Task brief »
If a line of the material contains "Facebook", copy it.
---------------
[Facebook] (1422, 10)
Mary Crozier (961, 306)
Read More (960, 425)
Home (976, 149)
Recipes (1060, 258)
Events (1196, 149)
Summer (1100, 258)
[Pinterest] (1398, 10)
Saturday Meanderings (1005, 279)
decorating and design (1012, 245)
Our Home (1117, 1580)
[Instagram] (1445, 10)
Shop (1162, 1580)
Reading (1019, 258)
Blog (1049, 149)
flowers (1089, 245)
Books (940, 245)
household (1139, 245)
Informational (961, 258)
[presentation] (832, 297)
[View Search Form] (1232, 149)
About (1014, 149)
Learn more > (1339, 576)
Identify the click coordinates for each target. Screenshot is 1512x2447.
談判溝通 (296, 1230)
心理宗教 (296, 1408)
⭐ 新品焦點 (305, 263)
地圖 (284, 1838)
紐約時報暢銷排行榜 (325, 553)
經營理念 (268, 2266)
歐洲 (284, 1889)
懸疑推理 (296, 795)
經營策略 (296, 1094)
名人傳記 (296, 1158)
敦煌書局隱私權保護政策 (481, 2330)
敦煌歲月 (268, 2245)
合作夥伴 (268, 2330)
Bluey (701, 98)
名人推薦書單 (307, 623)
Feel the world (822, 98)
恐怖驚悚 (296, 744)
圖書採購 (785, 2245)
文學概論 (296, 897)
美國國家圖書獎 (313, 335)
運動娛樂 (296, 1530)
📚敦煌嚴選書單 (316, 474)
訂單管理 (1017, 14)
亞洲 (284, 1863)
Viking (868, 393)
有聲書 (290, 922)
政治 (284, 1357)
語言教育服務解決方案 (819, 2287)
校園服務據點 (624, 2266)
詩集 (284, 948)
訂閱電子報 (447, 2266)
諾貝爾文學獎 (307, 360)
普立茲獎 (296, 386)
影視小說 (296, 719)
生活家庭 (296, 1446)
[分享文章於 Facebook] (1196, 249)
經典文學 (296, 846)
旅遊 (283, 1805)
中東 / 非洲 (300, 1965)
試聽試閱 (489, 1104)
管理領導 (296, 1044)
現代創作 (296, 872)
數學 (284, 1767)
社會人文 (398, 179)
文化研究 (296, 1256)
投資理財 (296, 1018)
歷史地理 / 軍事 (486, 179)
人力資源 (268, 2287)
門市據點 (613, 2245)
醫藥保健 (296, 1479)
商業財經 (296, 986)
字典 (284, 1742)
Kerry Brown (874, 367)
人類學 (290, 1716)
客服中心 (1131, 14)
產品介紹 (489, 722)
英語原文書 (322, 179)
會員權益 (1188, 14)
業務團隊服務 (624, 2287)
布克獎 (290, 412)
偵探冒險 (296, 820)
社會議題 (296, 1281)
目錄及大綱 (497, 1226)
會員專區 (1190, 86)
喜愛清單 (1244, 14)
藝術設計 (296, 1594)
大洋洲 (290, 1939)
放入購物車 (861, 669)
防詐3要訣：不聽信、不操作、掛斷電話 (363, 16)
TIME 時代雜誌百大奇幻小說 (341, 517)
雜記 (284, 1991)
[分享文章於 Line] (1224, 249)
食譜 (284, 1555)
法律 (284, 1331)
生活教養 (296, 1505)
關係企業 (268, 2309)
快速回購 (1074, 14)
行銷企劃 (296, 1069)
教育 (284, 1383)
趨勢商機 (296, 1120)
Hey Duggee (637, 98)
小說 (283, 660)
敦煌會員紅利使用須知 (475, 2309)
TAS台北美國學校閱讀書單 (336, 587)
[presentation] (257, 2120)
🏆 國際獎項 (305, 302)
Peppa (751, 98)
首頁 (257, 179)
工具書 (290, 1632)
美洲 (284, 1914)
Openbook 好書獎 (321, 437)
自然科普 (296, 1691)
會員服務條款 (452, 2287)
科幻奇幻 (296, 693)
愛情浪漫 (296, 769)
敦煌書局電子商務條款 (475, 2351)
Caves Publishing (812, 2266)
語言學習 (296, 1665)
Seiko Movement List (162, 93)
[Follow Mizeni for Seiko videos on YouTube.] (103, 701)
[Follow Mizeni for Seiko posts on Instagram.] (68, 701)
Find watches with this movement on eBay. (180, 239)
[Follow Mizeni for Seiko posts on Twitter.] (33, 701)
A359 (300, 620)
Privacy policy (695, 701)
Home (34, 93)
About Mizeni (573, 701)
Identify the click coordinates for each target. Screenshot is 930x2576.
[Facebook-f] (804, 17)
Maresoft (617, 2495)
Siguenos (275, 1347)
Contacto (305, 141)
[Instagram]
---------------
Solution for this exercise »
[Facebook] (1422, 10)
[分享文章於 Facebook] (1196, 249)
[Facebook-f] (804, 17)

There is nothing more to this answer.